=== Brief ===
Output each entry verbatim.
Data records Block Start
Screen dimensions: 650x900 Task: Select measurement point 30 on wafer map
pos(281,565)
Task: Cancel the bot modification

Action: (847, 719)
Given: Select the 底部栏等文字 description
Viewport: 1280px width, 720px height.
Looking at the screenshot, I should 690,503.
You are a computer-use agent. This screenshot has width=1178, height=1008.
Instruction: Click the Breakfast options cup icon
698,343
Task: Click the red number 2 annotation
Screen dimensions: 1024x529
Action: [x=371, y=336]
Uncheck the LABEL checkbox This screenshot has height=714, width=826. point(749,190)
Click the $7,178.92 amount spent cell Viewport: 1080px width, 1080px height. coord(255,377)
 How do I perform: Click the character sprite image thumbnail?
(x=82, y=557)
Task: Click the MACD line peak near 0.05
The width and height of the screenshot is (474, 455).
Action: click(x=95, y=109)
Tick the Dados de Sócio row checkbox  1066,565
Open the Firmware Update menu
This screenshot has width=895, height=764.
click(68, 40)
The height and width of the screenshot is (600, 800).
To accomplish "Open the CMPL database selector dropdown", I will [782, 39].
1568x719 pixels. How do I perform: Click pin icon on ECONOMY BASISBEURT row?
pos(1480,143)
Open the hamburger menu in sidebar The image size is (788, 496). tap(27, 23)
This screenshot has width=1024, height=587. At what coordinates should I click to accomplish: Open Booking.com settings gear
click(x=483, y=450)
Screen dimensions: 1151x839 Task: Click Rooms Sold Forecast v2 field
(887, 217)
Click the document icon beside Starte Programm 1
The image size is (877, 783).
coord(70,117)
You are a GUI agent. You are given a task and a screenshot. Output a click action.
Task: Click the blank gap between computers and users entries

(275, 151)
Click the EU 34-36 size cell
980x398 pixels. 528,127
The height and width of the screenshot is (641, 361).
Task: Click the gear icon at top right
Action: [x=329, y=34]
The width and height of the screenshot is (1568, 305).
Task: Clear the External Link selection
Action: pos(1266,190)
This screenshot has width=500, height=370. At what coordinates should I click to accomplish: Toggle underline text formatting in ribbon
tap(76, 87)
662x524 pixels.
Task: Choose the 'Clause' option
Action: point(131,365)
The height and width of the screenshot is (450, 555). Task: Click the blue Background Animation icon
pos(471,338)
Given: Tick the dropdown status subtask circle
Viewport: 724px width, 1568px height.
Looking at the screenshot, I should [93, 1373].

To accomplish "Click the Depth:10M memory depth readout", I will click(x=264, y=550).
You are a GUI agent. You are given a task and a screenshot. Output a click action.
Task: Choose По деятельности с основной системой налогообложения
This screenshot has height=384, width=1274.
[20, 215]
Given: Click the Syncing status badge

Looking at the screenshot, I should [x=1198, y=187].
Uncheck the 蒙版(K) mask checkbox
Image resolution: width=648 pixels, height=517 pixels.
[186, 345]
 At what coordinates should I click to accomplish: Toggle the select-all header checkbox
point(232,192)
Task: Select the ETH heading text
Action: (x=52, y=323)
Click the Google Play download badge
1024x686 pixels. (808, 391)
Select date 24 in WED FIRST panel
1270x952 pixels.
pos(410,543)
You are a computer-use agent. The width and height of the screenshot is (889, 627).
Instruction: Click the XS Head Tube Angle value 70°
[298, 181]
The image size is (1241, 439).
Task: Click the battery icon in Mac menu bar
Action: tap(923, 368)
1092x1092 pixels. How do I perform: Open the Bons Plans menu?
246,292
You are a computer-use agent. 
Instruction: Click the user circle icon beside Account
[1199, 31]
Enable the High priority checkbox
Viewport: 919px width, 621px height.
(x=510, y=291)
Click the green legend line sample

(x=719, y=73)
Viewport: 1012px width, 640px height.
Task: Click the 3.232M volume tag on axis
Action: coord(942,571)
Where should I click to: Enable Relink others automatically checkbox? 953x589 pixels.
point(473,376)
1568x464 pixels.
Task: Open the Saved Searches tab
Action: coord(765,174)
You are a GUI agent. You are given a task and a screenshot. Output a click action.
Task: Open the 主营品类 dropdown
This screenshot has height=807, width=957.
Data records Block End
=== Exercise solution ===
Screen dimensions: 650x900 Task: Select measurement point 30 on wafer map
pos(281,565)
Task: Cancel the bot modification

Action: (847, 719)
Given: Select the 底部栏等文字 description
Viewport: 1280px width, 720px height.
Looking at the screenshot, I should 690,503.
You are a computer-use agent. This screenshot has width=1178, height=1008.
Instruction: Click the Breakfast options cup icon
698,343
Task: Click the red number 2 annotation
Screen dimensions: 1024x529
Action: [x=371, y=336]
Uncheck the LABEL checkbox This screenshot has height=714, width=826. point(749,190)
Click the $7,178.92 amount spent cell Viewport: 1080px width, 1080px height. coord(255,377)
 How do I perform: Click the character sprite image thumbnail?
(x=82, y=557)
Task: Click the MACD line peak near 0.05
The width and height of the screenshot is (474, 455).
Action: click(x=95, y=109)
Tick the Dados de Sócio row checkbox  1066,565
Open the Firmware Update menu
This screenshot has width=895, height=764.
click(68, 40)
The height and width of the screenshot is (600, 800).
To accomplish "Open the CMPL database selector dropdown", I will [782, 39].
1568x719 pixels. How do I perform: Click pin icon on ECONOMY BASISBEURT row?
pos(1480,143)
Open the hamburger menu in sidebar The image size is (788, 496). tap(27, 23)
This screenshot has width=1024, height=587. At what coordinates should I click to accomplish: Open Booking.com settings gear
click(x=483, y=450)
Screen dimensions: 1151x839 Task: Click Rooms Sold Forecast v2 field
(887, 217)
Click the document icon beside Starte Programm 1
The image size is (877, 783).
coord(70,117)
You are a GUI agent. You are given a task and a screenshot. Output a click action.
Task: Click the blank gap between computers and users entries

(275, 151)
Click the EU 34-36 size cell
980x398 pixels. 528,127
The height and width of the screenshot is (641, 361).
Task: Click the gear icon at top right
Action: [x=329, y=34]
The width and height of the screenshot is (1568, 305).
Task: Clear the External Link selection
Action: pos(1266,190)
This screenshot has width=500, height=370. At what coordinates should I click to accomplish: Toggle underline text formatting in ribbon
tap(76, 87)
662x524 pixels.
Task: Choose the 'Clause' option
Action: point(131,365)
The height and width of the screenshot is (450, 555). Task: Click the blue Background Animation icon
pos(471,338)
Given: Tick the dropdown status subtask circle
Viewport: 724px width, 1568px height.
Looking at the screenshot, I should [93, 1373].

To accomplish "Click the Depth:10M memory depth readout", I will click(x=264, y=550).
You are a GUI agent. You are given a task and a screenshot. Output a click action.
Task: Choose По деятельности с основной системой налогообложения
This screenshot has height=384, width=1274.
[20, 215]
Given: Click the Syncing status badge

Looking at the screenshot, I should [x=1198, y=187].
Uncheck the 蒙版(K) mask checkbox
Image resolution: width=648 pixels, height=517 pixels.
[186, 345]
 At what coordinates should I click to accomplish: Toggle the select-all header checkbox
point(232,192)
Task: Select the ETH heading text
Action: (x=52, y=323)
Click the Google Play download badge
1024x686 pixels. (808, 391)
Select date 24 in WED FIRST panel
1270x952 pixels.
pos(410,543)
You are a computer-use agent. The width and height of the screenshot is (889, 627).
Instruction: Click the XS Head Tube Angle value 70°
[298, 181]
The image size is (1241, 439).
Task: Click the battery icon in Mac menu bar
Action: tap(923, 368)
1092x1092 pixels. How do I perform: Open the Bons Plans menu?
246,292
You are a computer-use agent. 
Instruction: Click the user circle icon beside Account
[1199, 31]
Enable the High priority checkbox
Viewport: 919px width, 621px height.
(x=510, y=291)
Click the green legend line sample

(x=719, y=73)
Viewport: 1012px width, 640px height.
Task: Click the 3.232M volume tag on axis
Action: coord(942,571)
Where should I click to: Enable Relink others automatically checkbox? 953x589 pixels.
point(473,376)
1568x464 pixels.
Task: Open the Saved Searches tab
Action: coord(765,174)
You are a GUI agent. You are given a task and a screenshot. Output a click action.
Task: Open the 主营品类 dropdown
This screenshot has height=807, width=957.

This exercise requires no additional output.